SEPTEMBER 20, 2001

Montoya raised game to display winning edge

JUAN PABLO MONTOYA's rookie season in F1 has seen the Colombian ace benefit from the advice offered to him by Frank Williams, Patrick Head and Gerhard Berger. At the start of the year this trio warned that he would need time to adjust to the frenetic pace of F1. And his Italian GP victory proves that he has done just that.

"Does he have a charisma as a superstar?" Berger said of Montoya. "He has it, and everybody likes to see him as a superstar. He won races in the States and came into F1, pushed by the media, as a superstar.

"Then, you have to deliver. And if you don't deliver, you get into difficulties. But you can't deliver when there are already a couple of superstars who are doing their job very well.

"You have to use the tools you have in F1 - things you don't have in other categories - and for this you just need time and experience. Juan even had to learn some of the circuits.

"At the beginning of the season, there were some guys suggesting he would be one second quicker than the others, and of course he didn't meet those expectations. But I think he's doing a good job. He's very talented - he has good car control."

Head and team owner Frank Williams both said at the beginning of the season that Montoya needed to get into better physical shape.

"Fitness (is vital) for a driver, and the ability to drive to the limit as if every lap is a qualifying lap," Head said. "You must remember that the races today are sprints. I personally believe that Michael Schumacher's level of personal fitness is not just part of his ability to perform physically, it's also an important factor in his mental psyche."

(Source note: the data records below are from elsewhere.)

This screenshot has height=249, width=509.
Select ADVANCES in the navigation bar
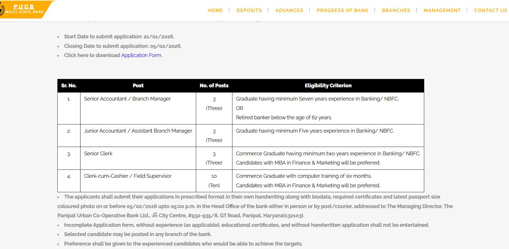pyautogui.click(x=289, y=10)
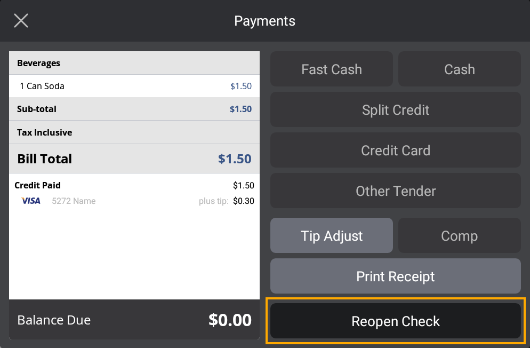Close the Payments screen with X icon

21,21

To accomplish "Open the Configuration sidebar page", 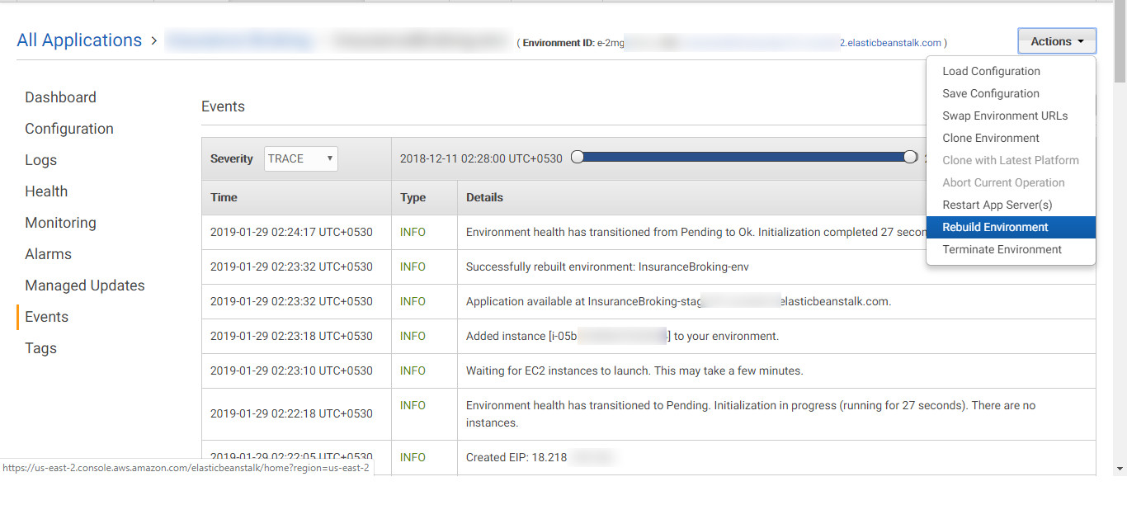I will pyautogui.click(x=69, y=129).
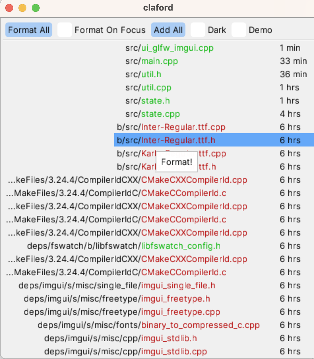This screenshot has height=359, width=314.
Task: Select the src/main.cpp entry
Action: point(152,61)
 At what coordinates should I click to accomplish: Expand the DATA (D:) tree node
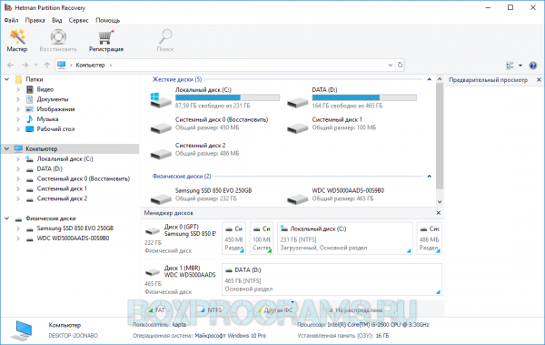tap(18, 169)
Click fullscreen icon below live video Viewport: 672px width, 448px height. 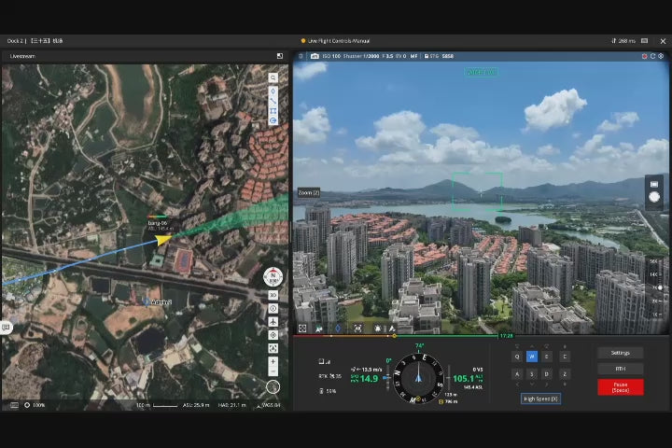[x=302, y=329]
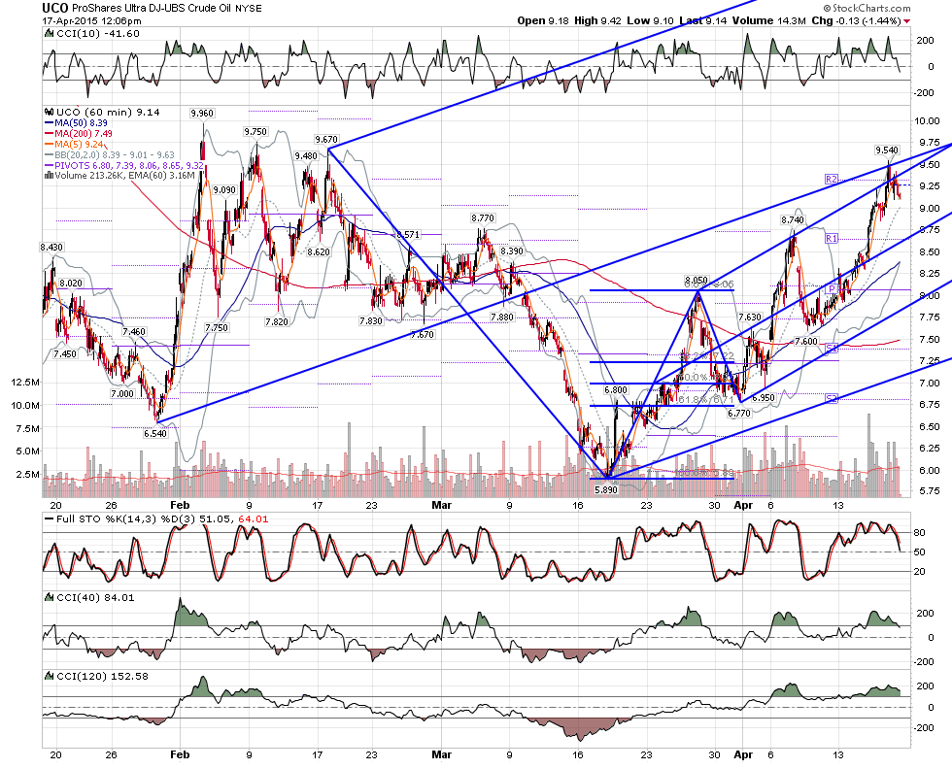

Head agrees with Berger that Montoya has needed to adjust his mental approach to Formula One.

"Juan came into F1 maybe with everybody else, and himself, maintaining expectations which were unrealistic," Head said. "He has adjusted, not by (being prepared) to run behind Michael (Schumacher), because I am sure his ambitions are still higher than that, but to the extent that he has had to tell himself that the F1 guys aren't quite as easy to beat as he might have expected, and he's had to admit that some of them are pretty good.

"I am sure his game plan is to get himself into every bit as good a shape as he can in order to be able to compete with them for the championship next year."